Hoje, aos 73 anos, o galinho de quintino tem recortes de sua vida apresentados ao público no documentário Zico, o Samurai de Quintino, com estreia marcada para o próximo dia 30 de abril nos cinemas. Dirigido por João Wainer, o projeto busca um olhar amplo, construído desde seus primeiros passos na carreira até sua passagem pelo Japão, mostrando sua importância para a profissionalização do futebol naquela região – um legado visto até hoje -, com um recheio saboroso revisitando sua história profissional no Brasil.

O documentário segue por um modelo narrativo convencional, sem se arriscar, com entrevistas e focado nas experiências pessoais do protagonista da obra. Por meio de imagens raras, registros de arquivo e bate-papo com sua família, além de nomes de renome do mundo do futebol brasileiro e do jornalismo esportivo, a obra compõe uma narrativa que mergulha na intimidade do galinho dentro e fora dos gramados.

Deixando um pouco o coração rubro-negro de lado (muito difícil, neste caso, rs), é preciso mencionar que, ao não se arriscar em uma narrativa com maiores possibilidades – aproveitando todas as portas que se abrem em relação à linguagem cinematográfica -, em muitos momentos parece estarmos assistindo uma grande reportagem, informando o que aconteceu sem muita profundidade. Isso pode incomodar o olhar mais atento.

Ao mesmo tempo, o objetivo de mergulhar em um tema que se mostra amplo, e com as peças bem colocadas na forma de contar essa história, acaba deixando o filme com uma fluidez envolvente. Fruto de uma montagem eficiente e muito bem feita, mantendo o interesse de quem assiste a todo instante.

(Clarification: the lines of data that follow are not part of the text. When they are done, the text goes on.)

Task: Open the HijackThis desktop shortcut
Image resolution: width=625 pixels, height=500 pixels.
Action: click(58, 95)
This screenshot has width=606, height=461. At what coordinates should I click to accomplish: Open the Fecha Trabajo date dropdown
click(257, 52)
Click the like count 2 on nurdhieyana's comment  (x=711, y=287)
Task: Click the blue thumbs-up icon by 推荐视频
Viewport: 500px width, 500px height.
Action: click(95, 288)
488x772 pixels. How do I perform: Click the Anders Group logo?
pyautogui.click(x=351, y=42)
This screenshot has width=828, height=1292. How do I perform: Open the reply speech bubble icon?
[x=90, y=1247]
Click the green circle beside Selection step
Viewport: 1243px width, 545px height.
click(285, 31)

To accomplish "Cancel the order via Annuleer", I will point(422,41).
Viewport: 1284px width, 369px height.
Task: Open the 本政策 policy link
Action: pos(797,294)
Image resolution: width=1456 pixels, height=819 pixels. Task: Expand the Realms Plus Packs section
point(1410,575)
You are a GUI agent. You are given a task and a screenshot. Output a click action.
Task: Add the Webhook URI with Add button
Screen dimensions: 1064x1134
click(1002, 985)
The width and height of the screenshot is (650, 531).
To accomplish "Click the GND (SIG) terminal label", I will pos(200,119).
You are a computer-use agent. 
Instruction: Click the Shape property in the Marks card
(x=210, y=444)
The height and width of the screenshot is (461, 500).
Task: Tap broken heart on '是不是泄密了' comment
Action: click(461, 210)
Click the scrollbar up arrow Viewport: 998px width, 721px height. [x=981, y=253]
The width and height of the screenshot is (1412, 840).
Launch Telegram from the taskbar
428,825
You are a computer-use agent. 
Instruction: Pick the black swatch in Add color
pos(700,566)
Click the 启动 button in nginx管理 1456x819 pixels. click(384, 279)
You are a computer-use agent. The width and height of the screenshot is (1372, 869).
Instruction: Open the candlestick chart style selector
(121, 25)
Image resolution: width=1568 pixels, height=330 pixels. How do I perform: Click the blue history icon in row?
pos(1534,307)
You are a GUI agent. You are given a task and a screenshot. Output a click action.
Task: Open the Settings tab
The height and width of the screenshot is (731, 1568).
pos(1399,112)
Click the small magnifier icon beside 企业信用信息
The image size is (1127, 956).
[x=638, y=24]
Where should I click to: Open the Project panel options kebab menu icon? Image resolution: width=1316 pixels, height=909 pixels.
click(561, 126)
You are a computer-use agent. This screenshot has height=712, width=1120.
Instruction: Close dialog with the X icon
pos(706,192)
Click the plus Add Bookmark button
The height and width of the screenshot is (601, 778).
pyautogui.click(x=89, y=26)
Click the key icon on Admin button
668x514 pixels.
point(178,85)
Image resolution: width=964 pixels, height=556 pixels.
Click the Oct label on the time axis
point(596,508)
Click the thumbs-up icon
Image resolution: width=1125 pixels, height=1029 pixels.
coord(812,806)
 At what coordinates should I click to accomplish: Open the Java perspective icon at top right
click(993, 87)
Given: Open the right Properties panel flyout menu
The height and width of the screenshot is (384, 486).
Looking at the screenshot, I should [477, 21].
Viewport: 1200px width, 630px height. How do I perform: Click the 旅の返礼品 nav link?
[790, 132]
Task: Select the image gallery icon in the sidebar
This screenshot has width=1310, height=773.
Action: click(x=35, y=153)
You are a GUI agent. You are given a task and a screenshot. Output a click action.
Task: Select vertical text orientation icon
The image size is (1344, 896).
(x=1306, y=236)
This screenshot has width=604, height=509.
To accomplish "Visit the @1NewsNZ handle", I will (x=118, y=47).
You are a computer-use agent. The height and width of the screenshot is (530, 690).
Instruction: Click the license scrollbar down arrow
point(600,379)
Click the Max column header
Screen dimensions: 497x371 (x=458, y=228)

Zico continua, até hoje, inspirando a todos nós – e esse legado é sentido na conclusão do documentário. Pelas entrelinhas ou por tudo que foi apresentado, no Brasil ou do outro lado do mundo, essa lenda do futebol seguirá viva em nossas memórias pra sempre. Pode chover, pode o sol queimar: não deixe de assistir mais essa interessante produção brasileira documental nos cinemas.